Per lunedì 11 e martedì 12 luglio Cgil, Cisl e Uil hanno infatti  indetto uno sciopero nazionale dei lavoratori dell’igiene, anticipato sabato 9 da un'assemblea dei lavoratori: il contratto di lavoro è, infatti, scaduto già da 40 mesi. A fronte di una raccolta parziale dei rifiuti già per la giornata di sabato, allo stop di domenica, il doppio sciopero d'inzio settimana minacciava di creare molti disagi, in piena stagione  turistica: un micidiale black-out di quattro giorni nella raccolta che avrebbe potuto trasformare Venezia e le località balneari del litorale in un gigantesco immondezzaio a cielo aperto per la gioia di topi e gabbiani.

Venerdì si è svolto in Prefettura l'incontro per il tentativo di conciliazione, al quale non si è presentato il Comune di Venezia: inutile ogni mediazione. A fronte di uno stallo nazionale sul rinnovo del contratto - uno dei punti più contrastati, l'orario di lavoro da 36 a 38 ore settimanali, a fronte del pagamento di circa una mesilità -  i sindacati hanno respinto l'offerta del prefetto di farsi garante di un tavolo di confronto con azienda e enti locali, i cui lavori si sarebbero dovuti concludere entro il 1 agosto, confermando l'agitazione. Così è scattata la procedura di precettazione.
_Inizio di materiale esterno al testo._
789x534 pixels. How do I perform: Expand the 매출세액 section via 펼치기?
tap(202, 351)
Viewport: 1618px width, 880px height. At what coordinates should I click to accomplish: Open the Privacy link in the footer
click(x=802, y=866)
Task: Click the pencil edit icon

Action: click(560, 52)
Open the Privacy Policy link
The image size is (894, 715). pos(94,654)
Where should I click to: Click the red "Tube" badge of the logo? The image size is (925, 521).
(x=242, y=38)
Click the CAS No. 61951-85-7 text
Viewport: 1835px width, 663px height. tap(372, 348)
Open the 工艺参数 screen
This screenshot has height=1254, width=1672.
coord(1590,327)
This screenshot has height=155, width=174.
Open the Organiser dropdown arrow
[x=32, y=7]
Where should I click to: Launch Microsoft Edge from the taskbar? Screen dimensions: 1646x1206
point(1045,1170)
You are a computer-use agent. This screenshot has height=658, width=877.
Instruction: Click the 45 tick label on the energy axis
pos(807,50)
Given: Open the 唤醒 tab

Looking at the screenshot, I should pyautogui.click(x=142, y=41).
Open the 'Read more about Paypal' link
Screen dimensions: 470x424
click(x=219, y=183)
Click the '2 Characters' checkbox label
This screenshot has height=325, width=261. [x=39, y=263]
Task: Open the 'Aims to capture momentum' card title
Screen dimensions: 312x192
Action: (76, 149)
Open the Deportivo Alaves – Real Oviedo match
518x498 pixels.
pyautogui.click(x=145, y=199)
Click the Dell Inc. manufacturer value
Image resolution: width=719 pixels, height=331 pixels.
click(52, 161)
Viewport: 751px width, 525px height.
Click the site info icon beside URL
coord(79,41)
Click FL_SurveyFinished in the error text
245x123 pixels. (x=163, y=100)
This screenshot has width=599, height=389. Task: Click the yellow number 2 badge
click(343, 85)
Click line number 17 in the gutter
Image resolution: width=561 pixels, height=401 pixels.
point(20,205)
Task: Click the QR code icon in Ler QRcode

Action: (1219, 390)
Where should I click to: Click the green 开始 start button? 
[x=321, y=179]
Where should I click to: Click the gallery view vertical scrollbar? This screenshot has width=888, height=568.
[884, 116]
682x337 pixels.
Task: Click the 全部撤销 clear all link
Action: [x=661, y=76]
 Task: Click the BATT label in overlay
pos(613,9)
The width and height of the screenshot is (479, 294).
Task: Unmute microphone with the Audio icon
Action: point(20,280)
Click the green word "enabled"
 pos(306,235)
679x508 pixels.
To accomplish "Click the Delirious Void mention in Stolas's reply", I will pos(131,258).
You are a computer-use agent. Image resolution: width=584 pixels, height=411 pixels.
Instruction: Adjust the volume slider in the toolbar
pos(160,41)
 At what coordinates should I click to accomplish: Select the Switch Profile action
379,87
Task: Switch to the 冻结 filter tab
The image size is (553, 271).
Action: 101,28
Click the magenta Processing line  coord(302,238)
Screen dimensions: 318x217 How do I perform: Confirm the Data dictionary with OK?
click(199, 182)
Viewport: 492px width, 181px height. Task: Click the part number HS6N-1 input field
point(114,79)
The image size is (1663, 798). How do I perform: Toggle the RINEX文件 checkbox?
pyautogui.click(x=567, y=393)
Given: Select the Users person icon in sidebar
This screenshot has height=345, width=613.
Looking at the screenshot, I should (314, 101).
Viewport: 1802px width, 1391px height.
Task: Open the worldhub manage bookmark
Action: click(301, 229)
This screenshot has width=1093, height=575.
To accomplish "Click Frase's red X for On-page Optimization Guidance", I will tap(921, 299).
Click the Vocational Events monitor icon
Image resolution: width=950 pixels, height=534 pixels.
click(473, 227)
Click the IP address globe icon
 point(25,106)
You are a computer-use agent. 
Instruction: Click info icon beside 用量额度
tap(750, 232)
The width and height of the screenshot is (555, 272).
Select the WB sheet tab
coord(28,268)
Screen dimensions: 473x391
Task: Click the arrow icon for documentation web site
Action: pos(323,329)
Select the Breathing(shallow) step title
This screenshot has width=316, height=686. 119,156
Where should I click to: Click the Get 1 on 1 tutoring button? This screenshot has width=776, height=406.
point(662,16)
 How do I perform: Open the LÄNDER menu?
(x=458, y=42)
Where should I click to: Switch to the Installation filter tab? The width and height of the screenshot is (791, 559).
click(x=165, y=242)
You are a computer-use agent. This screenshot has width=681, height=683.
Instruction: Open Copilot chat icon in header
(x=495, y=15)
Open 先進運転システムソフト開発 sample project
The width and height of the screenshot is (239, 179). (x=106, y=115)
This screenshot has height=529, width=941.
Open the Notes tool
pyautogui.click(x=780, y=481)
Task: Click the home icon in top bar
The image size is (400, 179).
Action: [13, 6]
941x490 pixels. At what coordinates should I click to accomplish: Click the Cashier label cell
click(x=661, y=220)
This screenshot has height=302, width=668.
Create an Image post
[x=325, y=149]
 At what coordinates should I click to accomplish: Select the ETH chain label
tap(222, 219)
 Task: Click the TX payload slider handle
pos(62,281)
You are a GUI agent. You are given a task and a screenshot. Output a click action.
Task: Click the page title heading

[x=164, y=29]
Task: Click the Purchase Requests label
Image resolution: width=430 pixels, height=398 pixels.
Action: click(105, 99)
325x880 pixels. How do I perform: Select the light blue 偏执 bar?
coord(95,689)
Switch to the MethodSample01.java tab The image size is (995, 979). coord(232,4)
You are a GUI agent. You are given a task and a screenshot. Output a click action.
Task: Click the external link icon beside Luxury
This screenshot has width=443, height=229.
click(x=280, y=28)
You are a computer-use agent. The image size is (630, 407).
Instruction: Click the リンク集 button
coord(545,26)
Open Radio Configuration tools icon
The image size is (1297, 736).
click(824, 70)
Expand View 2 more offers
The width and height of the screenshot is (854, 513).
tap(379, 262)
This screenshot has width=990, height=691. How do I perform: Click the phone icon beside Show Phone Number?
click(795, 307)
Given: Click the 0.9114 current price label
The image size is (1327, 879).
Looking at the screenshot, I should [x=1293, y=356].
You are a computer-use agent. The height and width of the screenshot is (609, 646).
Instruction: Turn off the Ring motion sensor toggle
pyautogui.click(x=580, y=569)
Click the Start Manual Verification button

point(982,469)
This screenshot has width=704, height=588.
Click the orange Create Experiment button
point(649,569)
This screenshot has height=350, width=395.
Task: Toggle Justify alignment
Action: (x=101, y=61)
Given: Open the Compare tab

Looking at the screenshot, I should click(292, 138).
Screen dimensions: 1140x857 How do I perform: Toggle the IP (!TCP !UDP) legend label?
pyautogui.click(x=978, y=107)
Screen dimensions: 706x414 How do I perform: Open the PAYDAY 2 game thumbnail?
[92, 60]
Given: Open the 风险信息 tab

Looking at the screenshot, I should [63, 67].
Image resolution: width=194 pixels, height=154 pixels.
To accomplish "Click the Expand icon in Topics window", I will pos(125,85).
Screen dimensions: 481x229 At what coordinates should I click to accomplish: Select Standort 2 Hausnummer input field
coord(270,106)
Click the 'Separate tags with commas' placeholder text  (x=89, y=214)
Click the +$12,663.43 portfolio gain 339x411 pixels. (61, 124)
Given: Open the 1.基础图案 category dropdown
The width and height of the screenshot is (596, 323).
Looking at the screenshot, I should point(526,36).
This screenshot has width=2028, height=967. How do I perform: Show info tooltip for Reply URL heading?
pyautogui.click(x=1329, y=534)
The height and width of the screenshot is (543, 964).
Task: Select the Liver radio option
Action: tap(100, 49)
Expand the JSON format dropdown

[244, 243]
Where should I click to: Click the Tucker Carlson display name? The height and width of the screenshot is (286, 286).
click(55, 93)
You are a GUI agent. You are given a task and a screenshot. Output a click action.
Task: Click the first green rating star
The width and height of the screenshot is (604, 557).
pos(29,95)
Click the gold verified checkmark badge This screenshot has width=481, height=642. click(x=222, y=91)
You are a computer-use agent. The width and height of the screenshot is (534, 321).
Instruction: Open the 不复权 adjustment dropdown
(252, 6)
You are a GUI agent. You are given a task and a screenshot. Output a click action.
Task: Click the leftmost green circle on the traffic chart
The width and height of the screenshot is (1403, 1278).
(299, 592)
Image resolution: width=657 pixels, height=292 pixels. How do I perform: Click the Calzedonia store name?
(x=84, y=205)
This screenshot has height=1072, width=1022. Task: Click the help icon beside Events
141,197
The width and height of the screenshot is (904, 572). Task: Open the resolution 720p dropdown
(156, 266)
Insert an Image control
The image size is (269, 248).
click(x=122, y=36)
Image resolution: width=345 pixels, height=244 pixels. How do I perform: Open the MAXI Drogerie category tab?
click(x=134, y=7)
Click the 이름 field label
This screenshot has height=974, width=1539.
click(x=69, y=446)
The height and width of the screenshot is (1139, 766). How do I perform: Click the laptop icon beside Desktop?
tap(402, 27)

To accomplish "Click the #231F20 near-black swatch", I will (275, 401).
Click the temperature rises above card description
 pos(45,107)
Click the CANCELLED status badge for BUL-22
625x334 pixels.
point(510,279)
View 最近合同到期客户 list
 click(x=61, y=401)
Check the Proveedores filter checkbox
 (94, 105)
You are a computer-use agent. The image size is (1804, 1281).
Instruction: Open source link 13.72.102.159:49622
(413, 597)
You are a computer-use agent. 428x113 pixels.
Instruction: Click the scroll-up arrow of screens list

Il prefetto Domenico Cuttaia
Il prefetto Domenico Cuttaia

"Il prefetto", si legge in una comunicato della Prefettura, "ha richiamato al senso di responsabilità gli esponenti sindacali, invitandoli a desistere dall'iniziativa, per evitare gravi pregiudizi ai diritti costituzionalmente garantiti della persona, tenuto conto che l'astensione si svolge a ridosso della domenica, in vista della Festa del Redentore, in un periodo di rilevante afflusso turistico e con temperature al di sopra delle medie stagionali, creerebbe gravi pregiudizi alla salute, all'igiene pubblica e al decoro ambientale, con possibili criticità sotto il profilo dell'ordine e della sicurezza pubblica".

Intanto Veritas invita i cittadini in questo caso a non abbandonare i rifiuti in strada: nel caso lo sciopero venisse confermato - nonostante le trattative tutt'ora in corso a Roma - l'azienda annuncia che non sarà fatta comunque la raccolta differenziata.